Hanover Expedition

Hanover Expedition
Part of War of the Third Coalition
Date19 November 1805 – 15 February 1806
Location
Result

French victory

  • British evacuate Hanover
Belligerents
United Kingdom of Great Britain and Ireland United Kingdom
Russian Empire Russian Empire
Sweden Sweden
First French Empire France
Kingdom of Prussia Prussia
Commanders and leaders
United Kingdom of Great Britain and Ireland Sir George Don
United Kingdom of Great Britain and Ireland Lord Cathcart
Russian Empire Pyotr Aleksandrovich Tolstoy
Sweden Gustav IV Adolf
Napoleon I
Kingdom of Prussia Friedrich Adolf, Count von Kalckreuth
Units involved
Allied armies Local garrisons
Strength
Britain: 25,000
Russia: 20,000
Sweden: 10,000
France: 4,000
Prussia: 50,000
Casualties and losses
1,000+ (British shipwrecks) Unknown, minor

The Hanover Expedition, also known as the Weser Expedition,[1] was a British invasion of the Electorate of Hanover during the Napoleonic Wars. Coordinated as part of an attack on France by the nations of the Third Coalition against Napoleon by William Pitt the Younger and Robert Stewart, Viscount Castlereagh, planning began for an invasion of French territories in July 1805. Hanover, previously a British possession, was chosen as the goal of the expedition, with Swedish and Russian forces under Gustav IV Adolf and Count Pyotr Aleksandrovich Tolstoy brought in to support the endeavour. Key to the success of the invasion was the support of Prussia, a nation poised to threaten France but not as yet openly hostile to the country. Sir George Don commanded the British expedition and he arrived with an army of around 14,000 men at Cuxhaven in November. To bolster the expedition and to strengthen the resolve of Prussia, Don's army was reinforced by 12,000, with Lord Cathcart taking over command.

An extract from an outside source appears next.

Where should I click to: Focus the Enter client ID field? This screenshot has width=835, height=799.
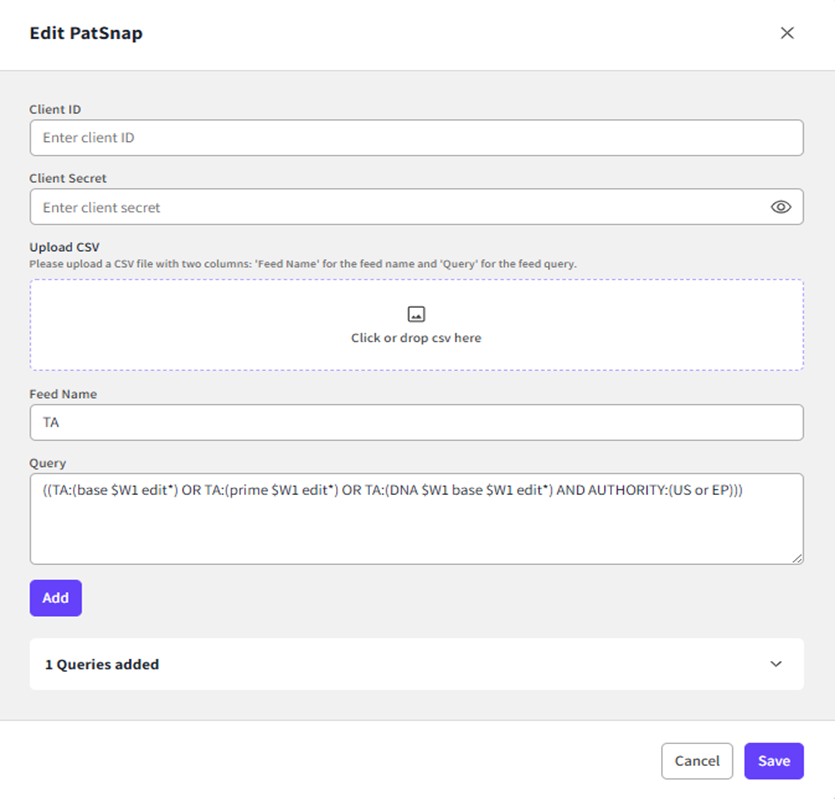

Coordination between the British, Swedes, and Russians in Hanover was so poor that by December very little past the occupation of Hanover had been achieved. Cathcart grouped his force around the Weser, and soon after learned of the Austro-Russian defeat at the Battle of Austerlitz, which forced the Austrians to surrender and the Russians to retreat into Poland. With no large armies now protecting Cathcart's force from French attack, the situation was exacerbated when Prussia signed the Treaty of Schönbrunn with France, which created an alliance between the two nations and agreed that Prussia should control Hanover. With French and Prussian forces moving against Hanover, Cathcart's army was recalled in January 1806. The evacuation was completed on 15 February, and Hanover was left to the occupation of a Prussian army. The expedition, while a total failure, had little effect on the British position because of the lack of combat. Its method of quick amphibious transportation and landings of troops on a foreign shore would go on to be imitated in the Walcheren Expedition in 1809.

  1. ^ Atkinson (1952), p. 23.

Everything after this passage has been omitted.